The Shifting Landscape of Education Funding
This partnership is more than just a new feature; it is a significant marker in the changing landscape of how higher education is paid for. It represents a formal acknowledgment by major players in the education sector that the traditional funding model is no longer sufficient for a large portion of the student population.
The collaboration effectively institutionalizes crowdfunding as a component of the college financing puzzle. For decades, students have worked multiple jobs, taken on debt, and relied on family support. Now, soliciting donations from a broader social network is being presented as a mainstream, institutionally-sanctioned option.
This move reflects a broader trend of private sector solutions stepping into spaces once dominated by public and institutional policy. As state funding for higher education has stagnated in many areas and college costs have continued to climb, companies are identifying opportunities to address the resulting pain points. Follett, which operates over 1,000 campus stores and services, is positioned to integrate this fundraising tool directly into the student experience, alongside textbook purchases and other academic services.

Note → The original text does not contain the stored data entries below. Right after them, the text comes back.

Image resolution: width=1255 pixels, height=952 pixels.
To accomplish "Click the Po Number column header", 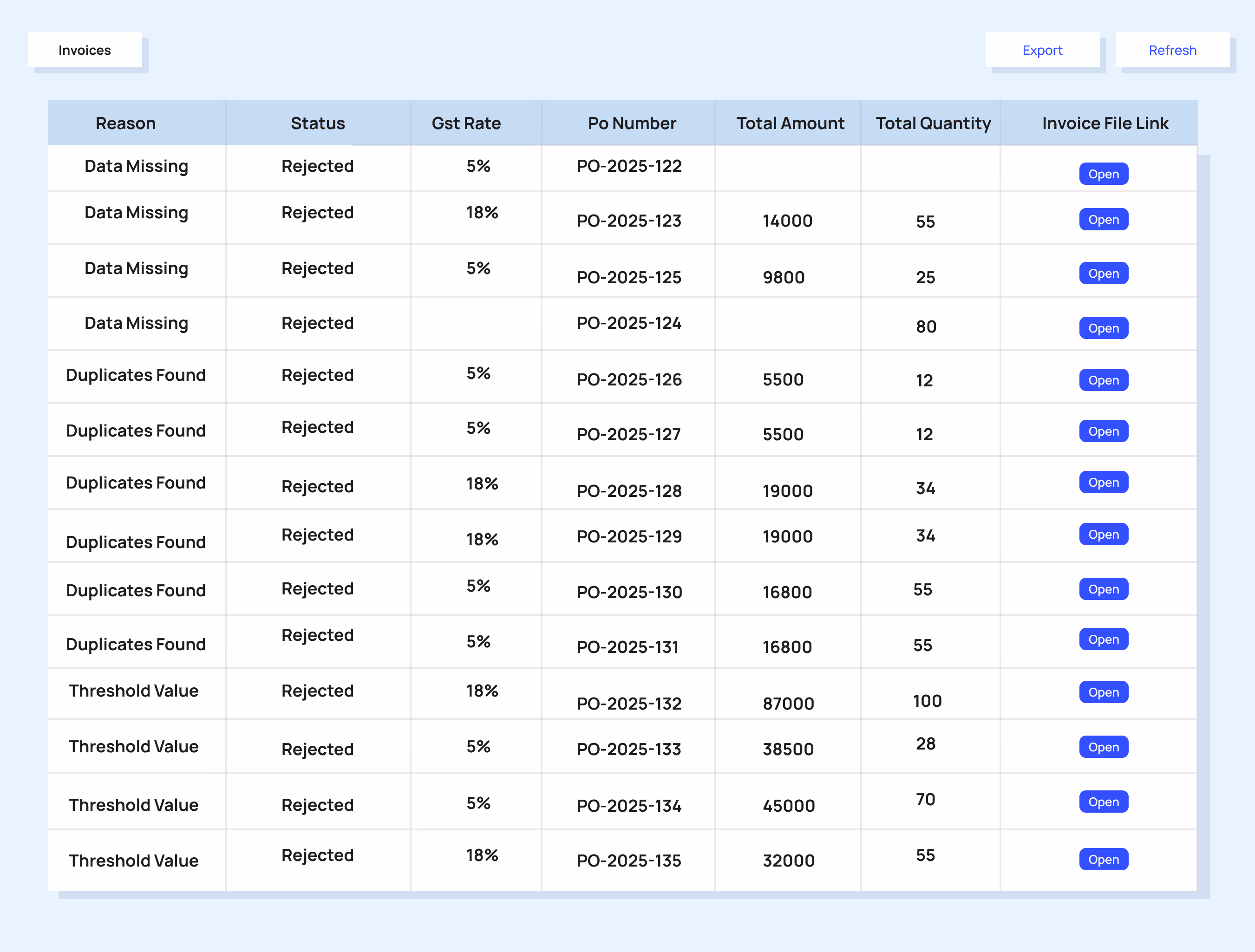I will 632,123.
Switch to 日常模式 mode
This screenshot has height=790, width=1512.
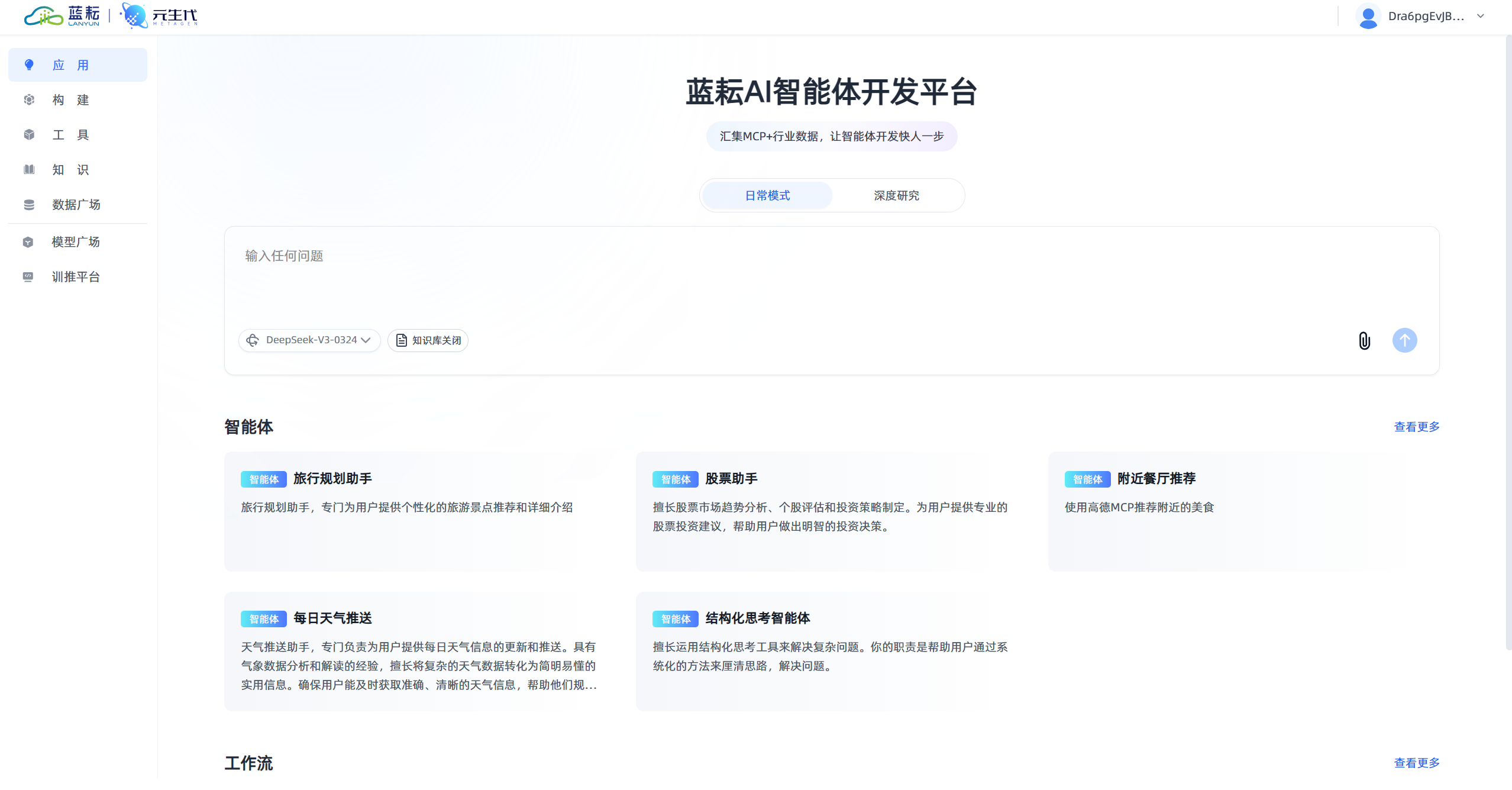click(767, 196)
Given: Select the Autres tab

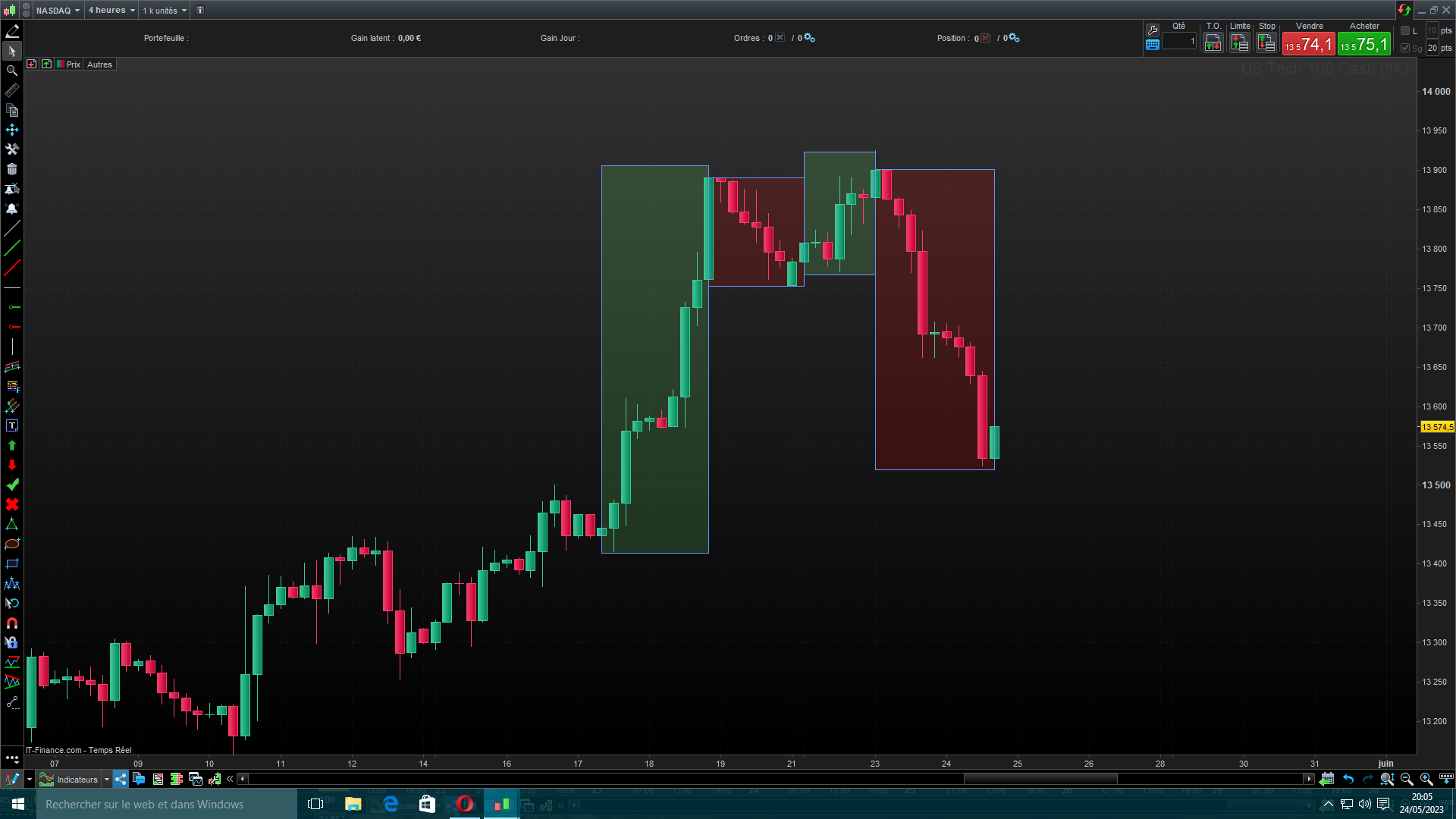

The initiative complements Follett's existing affordability programs, such as inclusive access models that provide digital course materials at a reduced cost. By adding a crowdfunding component, the company is diversifying its approach to affordability, moving from cost reduction to direct financial support. This strategy could set a new standard for campus service providers, potentially pressuring competitors like Barnes & Noble Education to develop similar offerings to address the pervasive issue of student financial precarity.
A Solution Fraught with Equity Questions
While the partnership offers a pragmatic tool for students in need, it has also sparked debate among education policy experts and social justice advocates. The primary concern revolves around equity. Crowdfunding success is often heavily dependent on an individual's social capital—the size and wealth of their personal network. Students from affluent backgrounds with well-connected families are likely to be far more successful in raising funds than their first-generation or low-income peers.
Critics argue that this model risks exacerbating the very inequalities it purports to solve. Instead of leveling the playing field, it could create a new arena where socioeconomic advantage translates directly into fundraising success, leaving the most vulnerable students further behind. A reliance on personal appeals also raises privacy concerns, as students may feel pressured to share sensitive details about their financial struggles to create a compelling campaign.
Furthermore, some see the initiative as a 'band-aid' solution that distracts from the root causes of the affordability crisis. By shifting the responsibility for funding essentials onto students and their individual networks, it may reduce the urgency for institutions and governments to enact systemic reforms. These could include increasing need-based grant aid, controlling tuition hikes, and investing in robust campus-based support systems like food pantries and emergency grants that are accessible to all students based on need, not network.
The debate highlights a fundamental tension: Is crowdfunding a necessary, innovative tool for immediate relief in a broken system, or is it a symptom of that system's failure, one that privatizes a public responsibility? As the first wave of students begins using this new platform, its impact will be closely watched. The ultimate measure of its success may not be the total dollars raised, but whether it serves as a bridge to greater opportunity or inadvertently deepens the existing divides in higher education.